▶ **EXERCISE**:
Transcribe exactly, please, the lines from the one containing "Given: Click the Иван Иванов user name" through the end of the records below, and leave out the pictures.
※ ※ ※
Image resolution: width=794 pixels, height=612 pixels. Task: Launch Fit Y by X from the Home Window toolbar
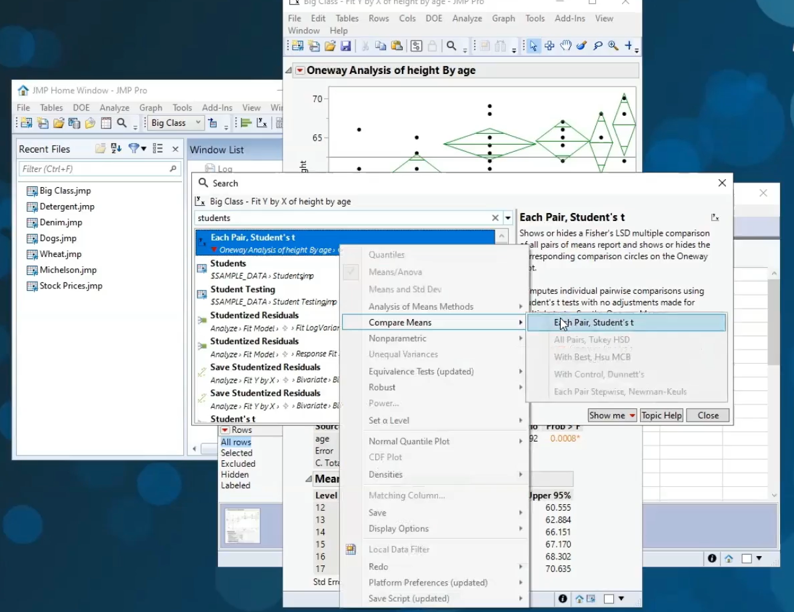pyautogui.click(x=261, y=123)
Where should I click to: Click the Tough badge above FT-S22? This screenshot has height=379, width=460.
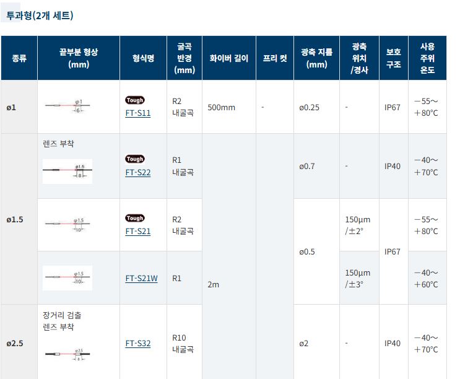coord(135,159)
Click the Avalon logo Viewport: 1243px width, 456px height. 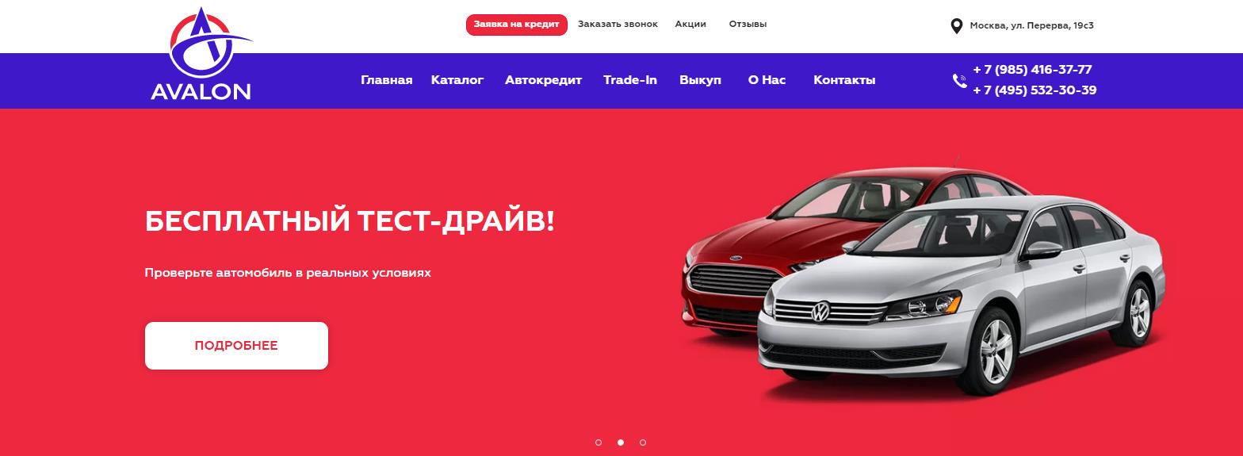(201, 54)
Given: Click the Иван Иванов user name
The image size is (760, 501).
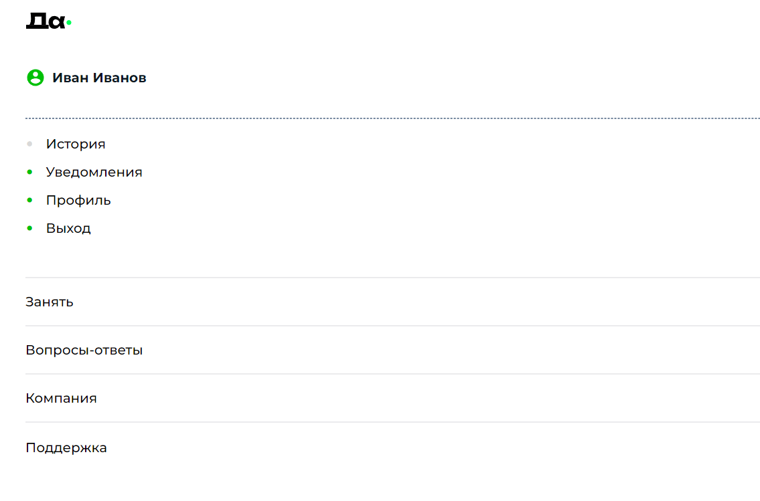Looking at the screenshot, I should [x=99, y=78].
※ ※ ※
▶ **SOLUTION FOR THIS PROBLEM**:
Given: Click the Иван Иванов user name
The image size is (760, 501).
Looking at the screenshot, I should [x=99, y=78].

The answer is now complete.